(Saved data entries)
*-*-*

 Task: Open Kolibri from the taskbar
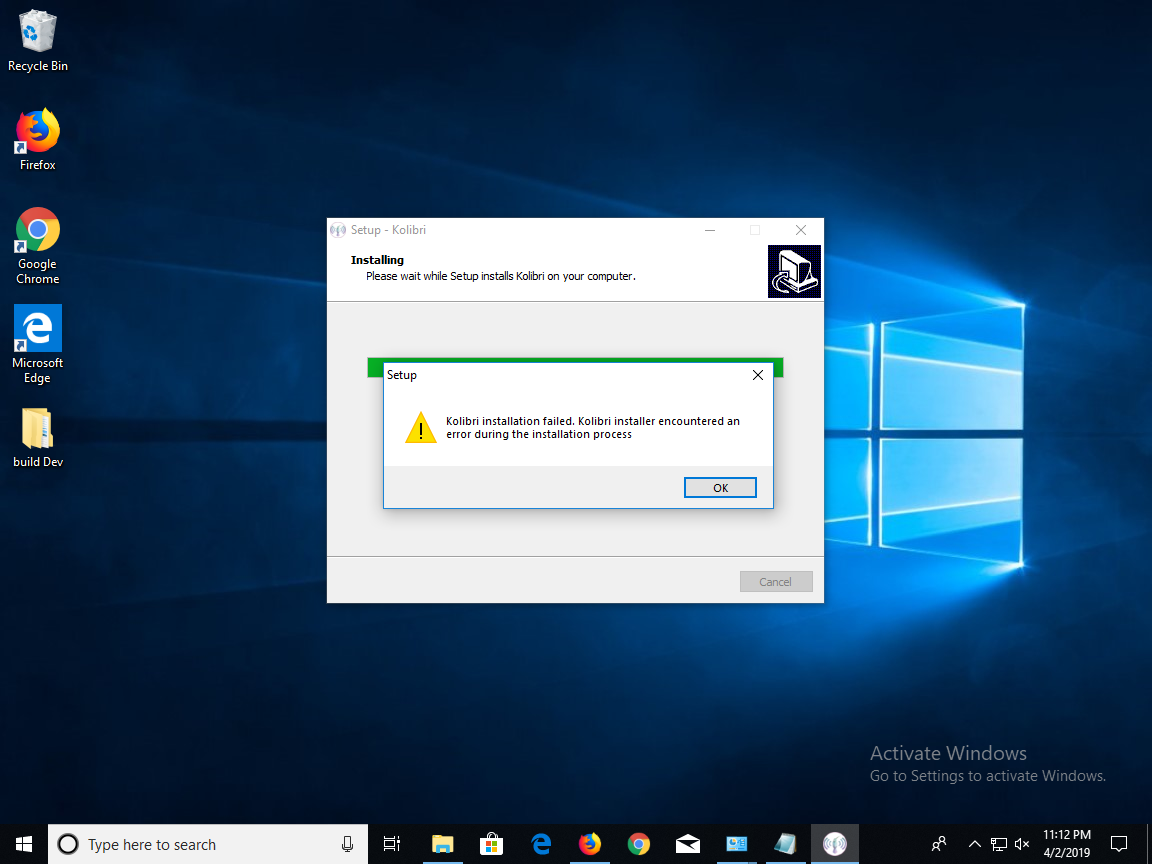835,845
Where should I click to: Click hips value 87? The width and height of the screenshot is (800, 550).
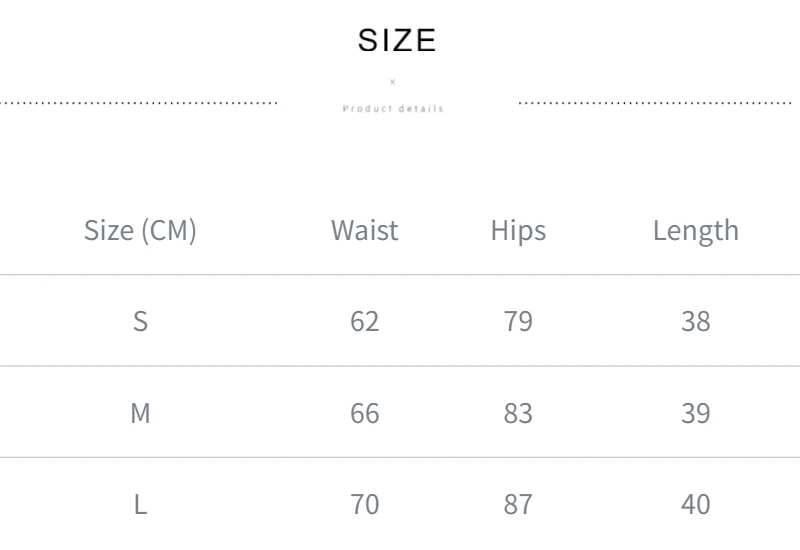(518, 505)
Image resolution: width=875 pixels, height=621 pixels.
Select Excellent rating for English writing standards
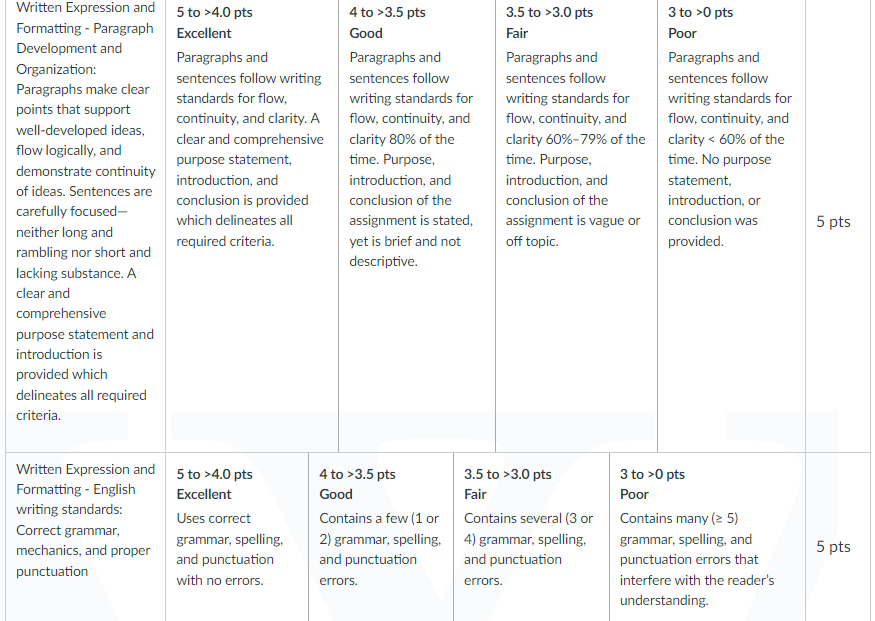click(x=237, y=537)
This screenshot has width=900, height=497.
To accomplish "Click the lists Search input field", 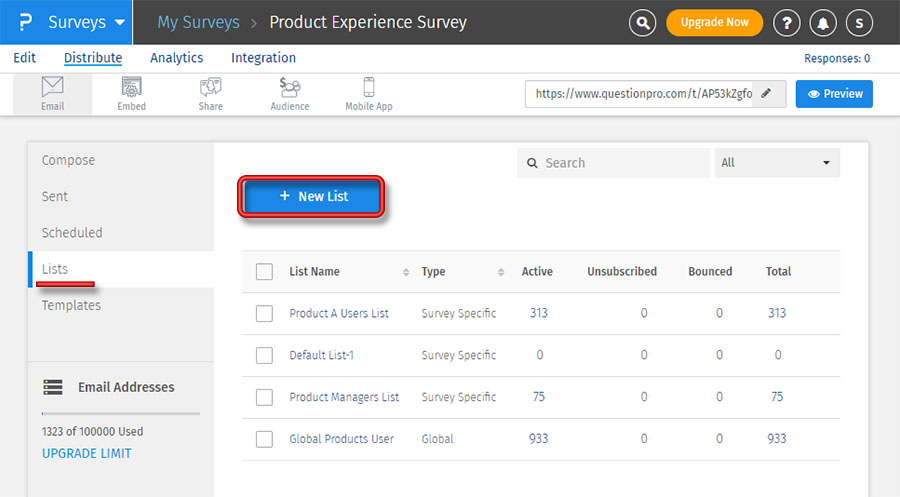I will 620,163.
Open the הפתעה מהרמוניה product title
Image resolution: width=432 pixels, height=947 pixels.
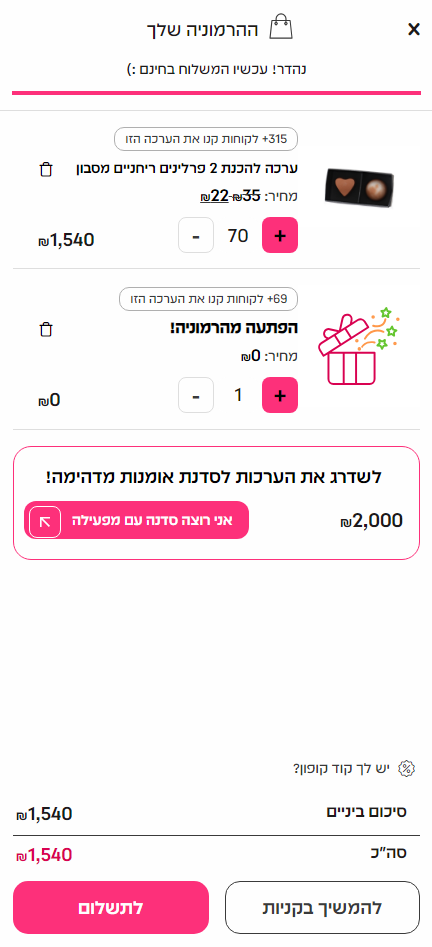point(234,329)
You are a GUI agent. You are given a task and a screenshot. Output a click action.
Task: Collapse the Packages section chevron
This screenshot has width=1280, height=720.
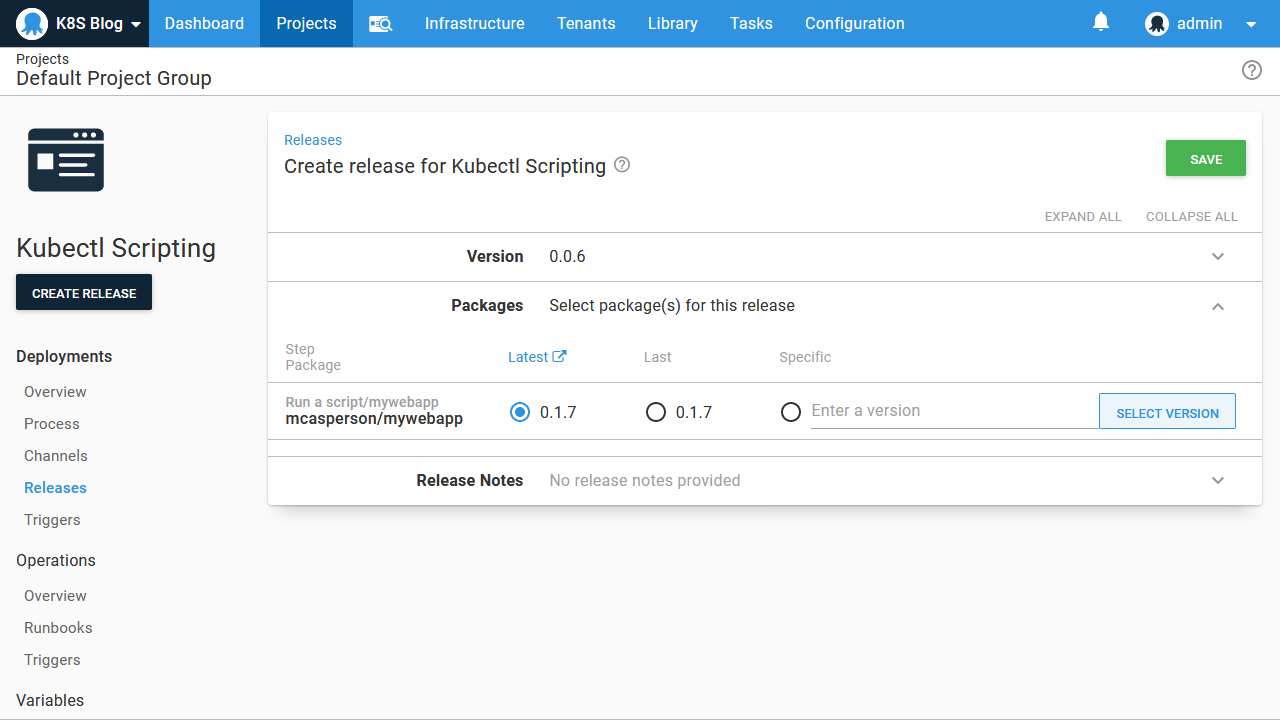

*-*-*

## [WHAT YOU NEED TO DO]
Copy out each line in the preceding records that contains "This".

## [RESULT BELOW]
This screenshot has width=900, height=497.
This screenshot has width=1280, height=720.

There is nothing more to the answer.